Source text —
^^^^^^^^^^^^^^^^
Account for time spent in garbage collection

jobh commented 1 month ago

Avoid flaky DeadlineExceeded due to garbage collection.

See https://github.com/HypothesisWorks/hypothesis/issues/3975#issuecomment-2102995716.

jobh commented 1 month ago

~~Current test failures seem unrelated, example:~~

[edit] No, it wasn't unrelated, there is just randomness creeping into the tracing as well. ~~@Zac-HD is there a way to selectively turn off tracing in the callback?~~ See commit below

(Pdb++) print(expected.strip())
Falsifying example: test_inquisitor_comments_basic_fail_if_not_all(
    # The test sometimes passed when commented parts were varied together.
    a='',  # or any other generated value
    b='',  # or any other generated value
    c='',  # or any other generated value
)
(Pdb++) print(got)
Falsifying example: test_inquisitor_comments_basic_fail_if_not_all(
    # The test sometimes passed when commented parts were varied together.
    a='',  # or any other generated value
    b='',  # or any other generated value
    c='',  # or any other generated value
)
Explanation:
    These lines were always and only run by failing examples:
        /home/jobh/mambaforge/envs/hypothesis/lib/python3.11/reprlib.py:56
        /home/jobh/mambaforge/envs/hypothesis/lib/python3.11/reprlib.py:61
        /home/jobh/src/pytest/src/_pytest/assertion/util.py:66
        /home/jobh/src/pytest/src/_pytest/assertion/util.py:72
        /home/jobh/src/pytest/src/_pytest/assertion/util.py:84

jobh commented 1 month ago

All tests passed, finally. There were more complications than I expected, the two major ones are commented above.

The scrutineer part is probably just due to more variation in traces; which can be seen as a good thing, as the variation covers more of real-world usage (although some globbing would be nice to have in that list).
^^^^^^^^^^^^^^^^
Screenshot and document pointing data:

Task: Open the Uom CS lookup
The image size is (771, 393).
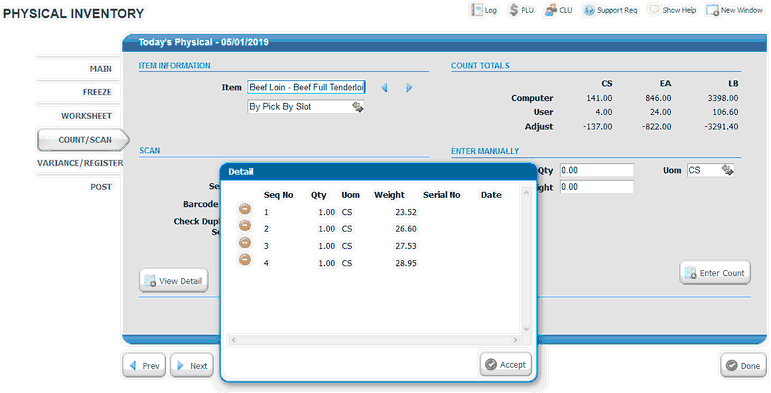Action: click(727, 170)
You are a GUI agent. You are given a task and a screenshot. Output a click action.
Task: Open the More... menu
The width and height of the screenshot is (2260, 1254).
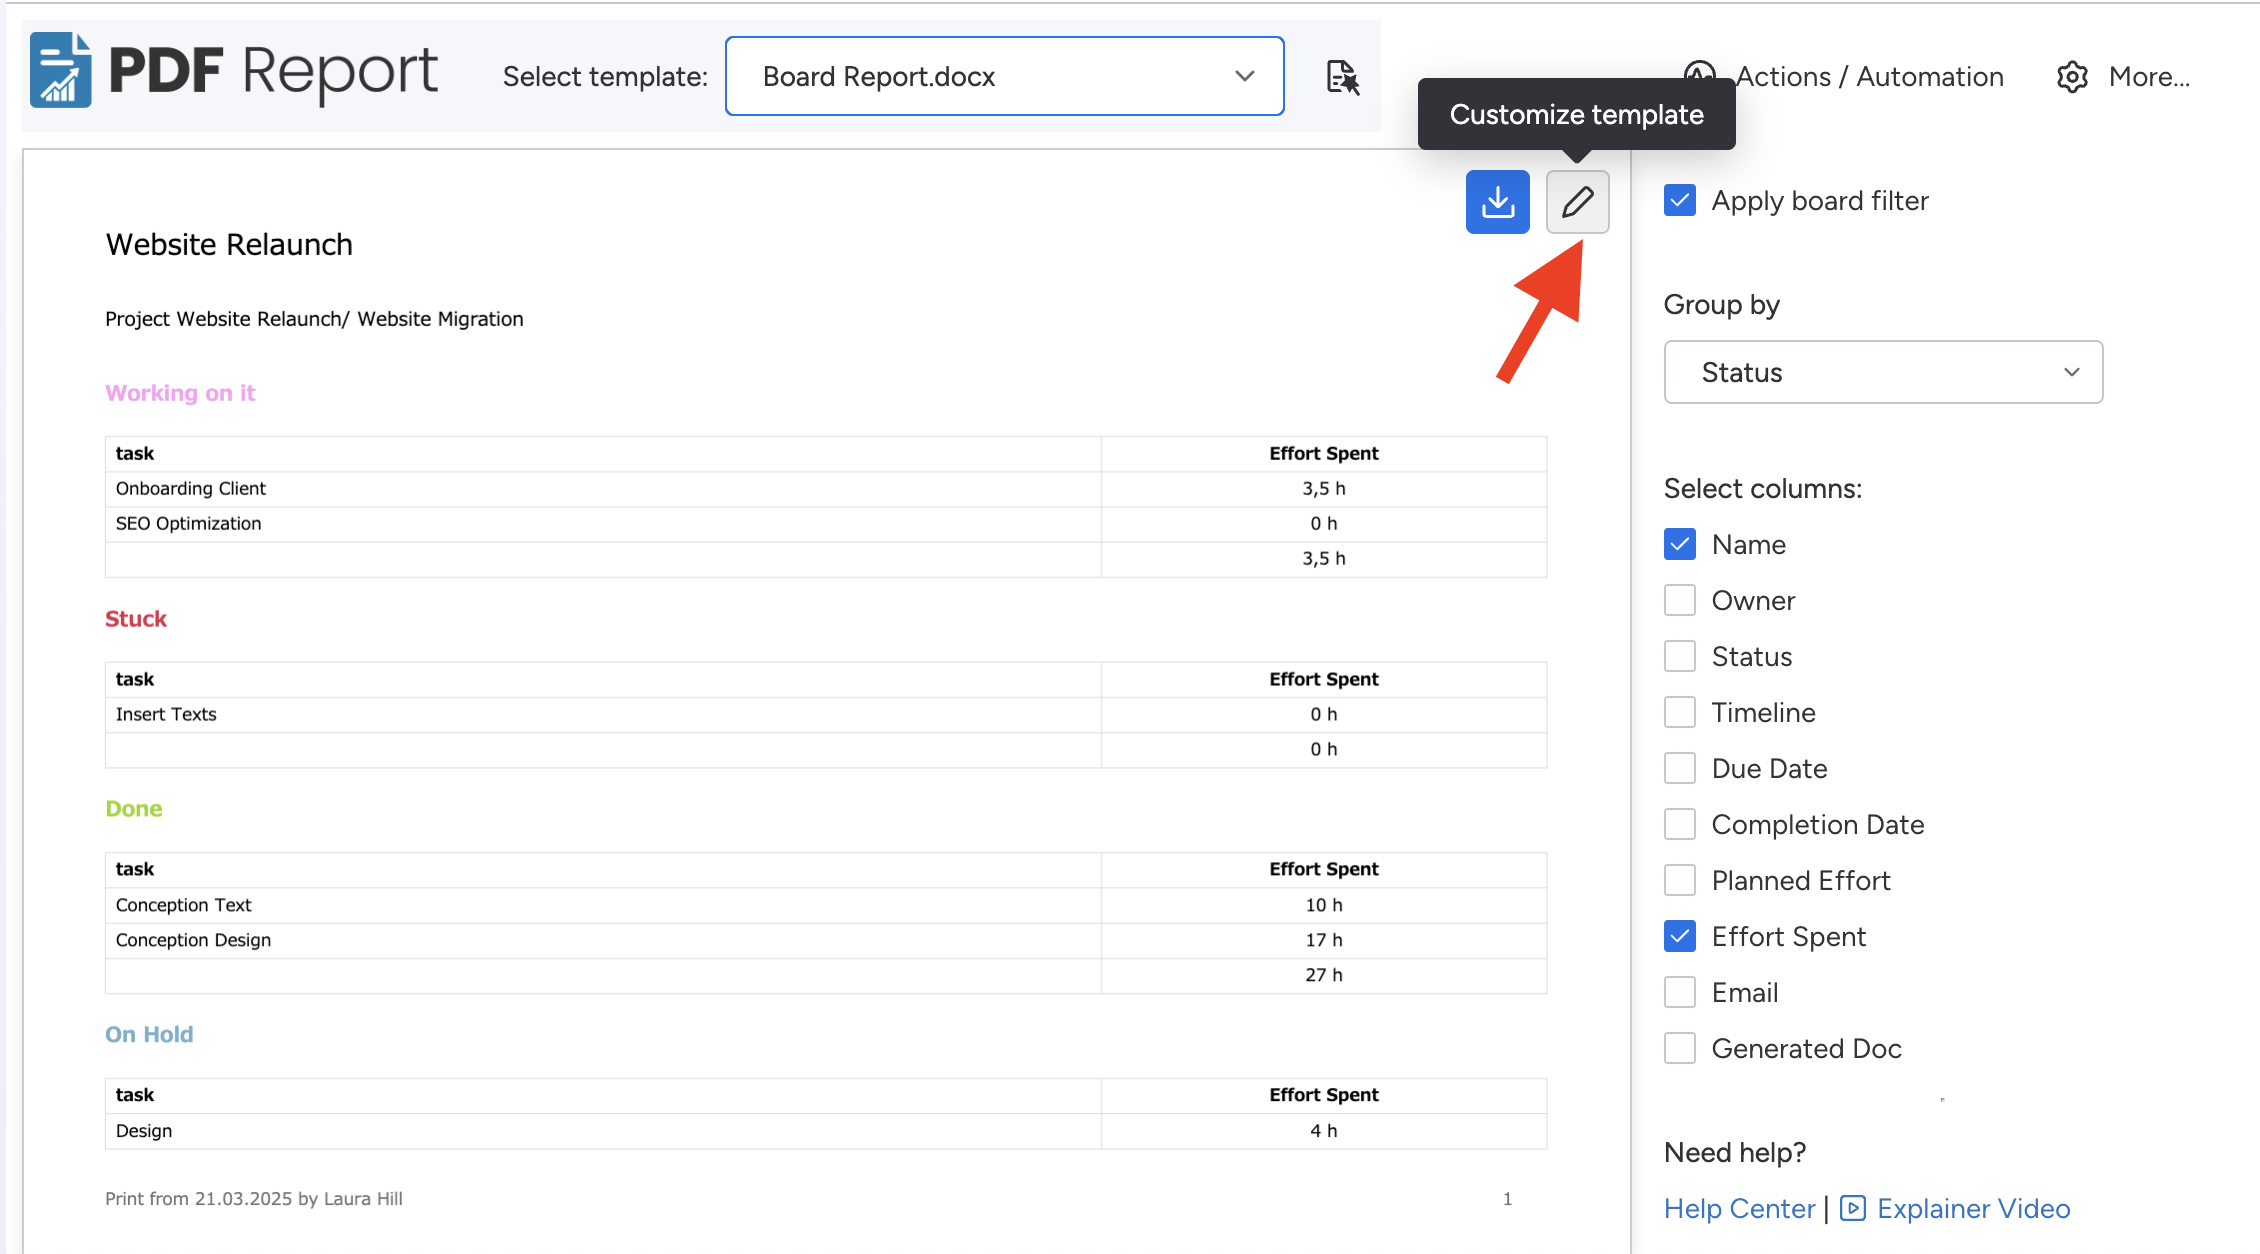[x=2148, y=77]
^^^^^^^^^^^^^^^^
Task description — According to the garbage collection thread, what does accounting for time spent in garbage collection aim to avoid?

Solution to the exercise — Flaky DeadlineExceeded due to garbage collection.